The sergeant, now 43, could not possibly have foreseen that after immigrating from the Dominican Republic, he’d ultimately prove himself to be a far better, far more genuine American than millions of others who proudly boast of their citizenship and supposed loyalty to this country, somehow deemed more sincere simply by virtue of their being born here.

James Hohmann, writing for The Washington Post, patiently explains the difference between Aquilino Gonell and the thousands of so-called Americans who found time to take the day off from their busy schedules on Jan. 6 to put on their little baseball caps, pack up their metal pipes, rebar, tasers, mace, and bear spray, and and point their shiny $40,000 pickup trucks into the heart of this nation’s capitol for the purpose of inflicting violence and terror on the American people and its representatives.

Barbarians who ransacked the Capitol on Jan. 6 called Aquilino Gonell a “traitor” and told him he’s “not even an American.” Those slanderous words wounded the Capitol Police sergeant, an immigrant from the Dominican Republic, as badly as the pole someone attacked him and fellow officers with, which was flying a U.S. flag. But Gonell is a bigger patriot than Donald Trump and all the insurrectionists incited by the then-president — combined. He is the one who truly understands — and embodies — what makes America great.

Of the four wounded officers who testified before the congressional select committee to open up its investigation into the attacks of Jan. 6, it’s impossible to say whose testimony was the most affecting. All of them, speaking in unsparing, sometimes truncated and often bitter language, vividly described what transpired that day as the rabid crowd of thousands descended on them, furious that they’d encountered resistance to their well-laid pans for carnage. As Officer Daniel Hodges explained, the officers were constrained by the fact that none of them could know whether the attackers were armed with live weapons (doubtlessly many were), or had set up pipe or other bombs primed to detonate (someone had), and for that reason they could not use their own weapons, since a firefight would inevitably lead to a mass slaughter.  More importantly, as they were vastly outnumbered by the mob, if a firefight broke out the police were likely to lose, leaving the Capitol and everyone in it open to attack.
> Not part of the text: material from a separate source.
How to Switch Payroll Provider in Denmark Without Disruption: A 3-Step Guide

"There were over 9,000 of the terrorists out there with an unknown number of firearms and a couple hundred of us, maybe. So we could not -- if that turned into a firefight, we would have lost," Hodges told the committee. "And this was a fight we couldn't afford to lose."

As Hohmann reports, Gonell, like his fellow officers, described the onslaught and what he experienced.

He described experiencing hand-to-hand combat like “something from a medieval battle,” scarier than any of the 545 days he served in Iraq. The invaders, chanting “Trump sent us,” used hammers, knives, batons and shields. Gonell was punched, pushed, kicked, shoved and bear-sprayed.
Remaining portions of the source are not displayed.